(Task objective)
One range is to be output from the listing below, exactly as written: the line with "Where should I" to the line with "Uncheck the Hide", both kept.

(Extracted records)
☆ ☆ ☆ ☆ ☆

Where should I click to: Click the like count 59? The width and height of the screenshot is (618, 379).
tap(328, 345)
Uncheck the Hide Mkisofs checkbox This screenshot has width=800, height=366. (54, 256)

☆ ☆ ☆ ☆ ☆

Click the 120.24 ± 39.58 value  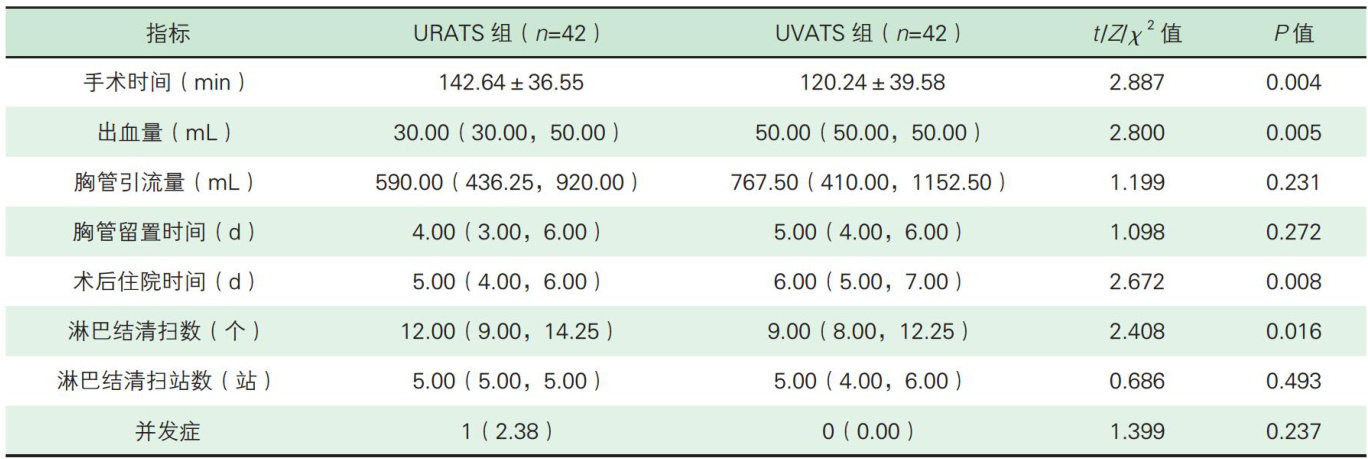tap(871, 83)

☆ ☆ ☆ ☆ ☆

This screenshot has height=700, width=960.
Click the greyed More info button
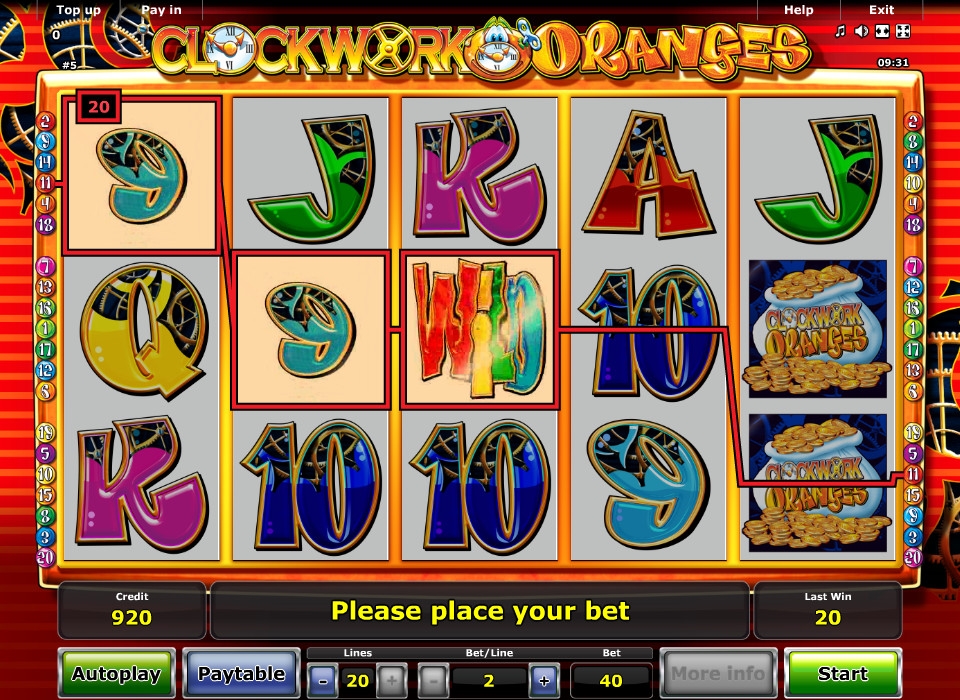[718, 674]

☆ ☆ ☆ ☆ ☆

(Exercise answer)
Where should I click to: Click the like count 59? The width and height of the screenshot is (618, 379).
tap(328, 345)
Uncheck the Hide Mkisofs checkbox This screenshot has width=800, height=366. (54, 256)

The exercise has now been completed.